Error when moving data from hive using elasticsearch-hadoop plugin to elasticsearch

Harbeer_Kadian · May 9, 2018, 8:19am

Hi all,

I raised following issue in the past.

Here the advised solution was to generate unique id for each record to prevent duplicates from getting inserted.
I am creating my primary key using md5 function.
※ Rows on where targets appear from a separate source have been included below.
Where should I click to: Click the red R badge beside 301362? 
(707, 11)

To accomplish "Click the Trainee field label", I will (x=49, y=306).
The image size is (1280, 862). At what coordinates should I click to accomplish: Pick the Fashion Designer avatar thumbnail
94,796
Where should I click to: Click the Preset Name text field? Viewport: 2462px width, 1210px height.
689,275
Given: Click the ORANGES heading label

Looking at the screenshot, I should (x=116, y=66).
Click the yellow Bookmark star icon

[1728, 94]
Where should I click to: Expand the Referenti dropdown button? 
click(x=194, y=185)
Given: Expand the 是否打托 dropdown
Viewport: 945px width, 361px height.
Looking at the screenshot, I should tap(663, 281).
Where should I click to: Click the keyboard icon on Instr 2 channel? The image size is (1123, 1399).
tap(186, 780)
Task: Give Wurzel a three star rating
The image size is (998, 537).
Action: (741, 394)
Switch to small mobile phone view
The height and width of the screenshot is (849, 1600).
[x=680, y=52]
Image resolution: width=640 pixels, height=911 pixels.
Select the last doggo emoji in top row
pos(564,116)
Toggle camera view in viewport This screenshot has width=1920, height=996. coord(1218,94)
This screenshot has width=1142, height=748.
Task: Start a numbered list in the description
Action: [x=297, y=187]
I take all the columns which creates uniqueness for the record and create its md5 as primary key.

Before doing this primary key fix, record count used to be higher in elasticsearch because of duplicate insertion
Now after the fix, record count is less in elasticsearch.
I am not able to find the reason.
Here is my ES Table properties.

TBLPROPERTIES('es.mapping.id' = 'id', 'es.nodes' = '%ES_NODES%',
'es.port' = '%ES_PORT%', 'es.index.auto.create' = 'false', 'es.batch.size.bytes' = '1mb', 'es.batch.size.entries' = '500', 'es.batch.write.retry.count' = '100',
'es.batch.write.retry.wait' = '60s', 'es.batch.write.refresh' = 'false','es.nodes.discovery' = 'false',
'es.nodes.client.only' = 'false', 'es.resource' = '%ES_RESOURCE%', 'es.query' = '?q=*', 'es.nodes.wan.only' = 'true')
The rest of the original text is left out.